Do the veneers get discolored as well like light colored mugs used for coffee/tea can?

I have a fierce coffee habit, so this is a topic that I’m interested in.

Yes, veneers do eventually get discolored, and according to the Crest Whitestrips box–Crest Whitestrips do NOT whiten porcelain.

I use one box of Crest Whitestrips Premium every year, and am very happy with them. For me, the yearly treatment pretty much un-does a year’s worth of coffee and tea. The only downside is that, as mentioned upthread, they make your teeth sensitive for the week you’re using them.

My dentist said that they will not stain, since it’s not a porous surface. He mentioned nothing of me stopping coffee and cigarettes, of which he knows I like both very much. And plus, mugs usually get discolored because it’s sitting in there. Maybe if you just sit around holding a big mouthful of coffee in your mouth for hours on end something could discolor, but I doubt you do that!

Sorry for the double post, I didn’t know I couldn’t edit. I wanted to mention that nothing ever worked on my teeth due to them having very thin enamel in the first place, some people are lucky and can use over the counter products, I just wasn’t blessed with that.

I was told that they wouldn’t stain, and that was a big perk about them, but like Sattua said, nothing will whiten the porcelain, so it’s recommended to get them a little lighter than you want, and catch your other teeth up with the bleaching trays.

None of the kits whiten bridges, caps etc.

I used Whitestrips and the difference was noticeable.

My dentist offers both the laser whitening system (where they shine a light on your teeth to activate the whitener) and the gel that you do at home. They both cost about the same. I go to an expensive dentist (long story, but I’ve had a lot of dental problems and tried a lot of dentists and I can’t give up the guy who does the best work). My dentist charges (insane amount of money that I’m too embarrassed to admit in public) but I think a more average cost is about $500.

He recommended the gel over the light for financial reasons, he felt they were very equal in terms of results. For the light, you pay your money and get the treatment and it whitens your teeth.

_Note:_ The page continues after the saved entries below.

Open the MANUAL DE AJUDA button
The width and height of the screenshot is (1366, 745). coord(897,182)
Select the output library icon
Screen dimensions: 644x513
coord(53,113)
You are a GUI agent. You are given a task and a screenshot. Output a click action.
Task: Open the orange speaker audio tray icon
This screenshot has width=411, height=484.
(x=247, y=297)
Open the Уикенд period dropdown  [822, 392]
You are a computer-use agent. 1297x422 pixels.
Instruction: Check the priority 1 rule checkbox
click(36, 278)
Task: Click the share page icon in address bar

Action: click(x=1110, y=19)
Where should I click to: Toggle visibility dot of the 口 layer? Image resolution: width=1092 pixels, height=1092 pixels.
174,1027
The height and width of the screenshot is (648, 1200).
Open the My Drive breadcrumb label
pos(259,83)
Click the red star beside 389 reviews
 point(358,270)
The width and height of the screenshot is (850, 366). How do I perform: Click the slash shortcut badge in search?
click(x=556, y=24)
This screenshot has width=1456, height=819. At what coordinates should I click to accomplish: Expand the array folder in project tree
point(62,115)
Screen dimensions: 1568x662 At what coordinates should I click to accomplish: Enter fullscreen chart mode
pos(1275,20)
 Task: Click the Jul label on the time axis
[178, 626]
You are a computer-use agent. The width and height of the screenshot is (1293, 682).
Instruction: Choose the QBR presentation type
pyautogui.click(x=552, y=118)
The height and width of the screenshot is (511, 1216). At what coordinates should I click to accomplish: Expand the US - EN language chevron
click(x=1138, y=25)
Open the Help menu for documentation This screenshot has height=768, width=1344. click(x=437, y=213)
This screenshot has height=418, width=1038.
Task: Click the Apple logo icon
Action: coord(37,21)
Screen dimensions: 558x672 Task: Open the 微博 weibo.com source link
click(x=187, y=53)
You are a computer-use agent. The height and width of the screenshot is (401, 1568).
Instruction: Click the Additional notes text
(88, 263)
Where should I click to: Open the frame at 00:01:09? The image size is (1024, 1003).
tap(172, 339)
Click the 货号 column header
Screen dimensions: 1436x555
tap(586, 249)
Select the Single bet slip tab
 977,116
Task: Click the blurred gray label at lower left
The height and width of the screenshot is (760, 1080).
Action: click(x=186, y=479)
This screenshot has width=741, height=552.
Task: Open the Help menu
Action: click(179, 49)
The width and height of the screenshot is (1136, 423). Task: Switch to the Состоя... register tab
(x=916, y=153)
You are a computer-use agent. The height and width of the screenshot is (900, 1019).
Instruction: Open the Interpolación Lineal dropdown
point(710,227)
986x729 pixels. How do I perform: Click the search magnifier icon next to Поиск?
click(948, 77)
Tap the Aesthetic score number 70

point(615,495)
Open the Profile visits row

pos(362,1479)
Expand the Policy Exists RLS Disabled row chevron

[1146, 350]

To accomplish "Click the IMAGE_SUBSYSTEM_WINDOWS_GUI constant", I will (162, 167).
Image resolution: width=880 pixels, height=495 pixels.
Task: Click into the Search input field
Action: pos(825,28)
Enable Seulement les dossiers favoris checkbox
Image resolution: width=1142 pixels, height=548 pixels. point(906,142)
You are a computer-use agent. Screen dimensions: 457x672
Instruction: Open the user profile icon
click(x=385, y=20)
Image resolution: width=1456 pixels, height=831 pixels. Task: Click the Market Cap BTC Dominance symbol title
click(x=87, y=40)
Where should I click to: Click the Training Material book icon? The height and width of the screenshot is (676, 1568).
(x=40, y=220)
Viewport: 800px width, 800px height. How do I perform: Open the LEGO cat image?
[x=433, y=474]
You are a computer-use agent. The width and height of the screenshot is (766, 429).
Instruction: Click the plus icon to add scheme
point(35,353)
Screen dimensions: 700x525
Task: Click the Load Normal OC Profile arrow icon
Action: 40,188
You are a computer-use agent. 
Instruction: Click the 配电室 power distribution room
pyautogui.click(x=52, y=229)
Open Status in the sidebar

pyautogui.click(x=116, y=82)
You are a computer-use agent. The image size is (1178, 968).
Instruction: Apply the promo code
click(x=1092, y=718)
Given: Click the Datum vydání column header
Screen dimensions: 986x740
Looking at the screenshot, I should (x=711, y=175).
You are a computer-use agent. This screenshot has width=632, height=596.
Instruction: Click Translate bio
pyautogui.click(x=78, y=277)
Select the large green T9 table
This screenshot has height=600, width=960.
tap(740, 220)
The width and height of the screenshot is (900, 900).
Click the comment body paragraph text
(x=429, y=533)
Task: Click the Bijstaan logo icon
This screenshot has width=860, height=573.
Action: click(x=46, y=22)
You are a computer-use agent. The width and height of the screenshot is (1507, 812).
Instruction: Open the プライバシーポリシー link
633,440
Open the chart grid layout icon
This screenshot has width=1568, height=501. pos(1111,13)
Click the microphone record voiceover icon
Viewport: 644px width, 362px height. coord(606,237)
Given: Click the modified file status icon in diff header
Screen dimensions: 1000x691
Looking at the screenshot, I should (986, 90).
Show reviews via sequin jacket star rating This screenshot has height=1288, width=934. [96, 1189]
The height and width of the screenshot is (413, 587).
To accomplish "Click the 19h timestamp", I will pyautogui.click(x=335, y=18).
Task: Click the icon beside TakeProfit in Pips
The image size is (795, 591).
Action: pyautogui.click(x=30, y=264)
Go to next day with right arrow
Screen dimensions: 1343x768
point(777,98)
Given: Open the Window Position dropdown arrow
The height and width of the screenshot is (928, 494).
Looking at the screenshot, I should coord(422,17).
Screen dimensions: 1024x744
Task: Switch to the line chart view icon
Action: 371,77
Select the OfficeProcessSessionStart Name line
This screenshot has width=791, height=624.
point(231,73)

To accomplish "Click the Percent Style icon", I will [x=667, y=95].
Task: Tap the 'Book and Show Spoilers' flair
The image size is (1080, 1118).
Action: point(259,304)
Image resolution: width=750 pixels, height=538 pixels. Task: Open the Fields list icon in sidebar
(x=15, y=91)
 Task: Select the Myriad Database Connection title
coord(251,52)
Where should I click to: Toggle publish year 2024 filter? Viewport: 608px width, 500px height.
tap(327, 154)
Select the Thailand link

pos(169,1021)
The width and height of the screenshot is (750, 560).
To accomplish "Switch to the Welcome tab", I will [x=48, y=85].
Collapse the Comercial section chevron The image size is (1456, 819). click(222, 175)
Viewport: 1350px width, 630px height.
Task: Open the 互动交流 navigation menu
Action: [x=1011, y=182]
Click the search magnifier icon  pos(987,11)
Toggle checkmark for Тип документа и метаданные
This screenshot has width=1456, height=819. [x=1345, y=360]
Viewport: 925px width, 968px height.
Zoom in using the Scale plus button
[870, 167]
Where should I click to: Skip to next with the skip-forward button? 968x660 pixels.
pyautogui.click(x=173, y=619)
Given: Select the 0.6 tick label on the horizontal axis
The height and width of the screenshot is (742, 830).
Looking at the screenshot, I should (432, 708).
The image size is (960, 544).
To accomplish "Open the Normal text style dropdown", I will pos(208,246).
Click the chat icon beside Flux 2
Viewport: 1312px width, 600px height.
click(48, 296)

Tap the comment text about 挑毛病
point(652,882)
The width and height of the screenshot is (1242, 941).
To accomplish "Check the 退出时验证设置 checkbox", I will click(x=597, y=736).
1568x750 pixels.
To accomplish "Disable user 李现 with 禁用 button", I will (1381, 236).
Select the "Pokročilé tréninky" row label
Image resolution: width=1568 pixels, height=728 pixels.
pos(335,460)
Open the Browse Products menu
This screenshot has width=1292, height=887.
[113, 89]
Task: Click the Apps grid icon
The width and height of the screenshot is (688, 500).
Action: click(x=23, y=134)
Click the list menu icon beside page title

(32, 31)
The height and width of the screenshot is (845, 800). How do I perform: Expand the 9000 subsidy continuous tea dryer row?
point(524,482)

If you want to go back after a few years, you pay your money again, in full.

With the gel, the bulk of the cost is for making a mold of your teeth and then creating custom trays to hold the gel. You sleep with the gel trays in your mouth for two weeks. A few years later, if you want more gel, you already own your trays and you can buy the gel treatment for about $50. Of course, you will not be able to use the trays again if you have some drastic dental work done in the meantime that would significantly change the shape of your teeth. Or, obviously, if you lose your trays.

Thank you, Dopers, for the recommendations.

Me, too. I haven’t tried the newest version yet, but if the original version is any indicator, I should be blinding people every time I open my mouth.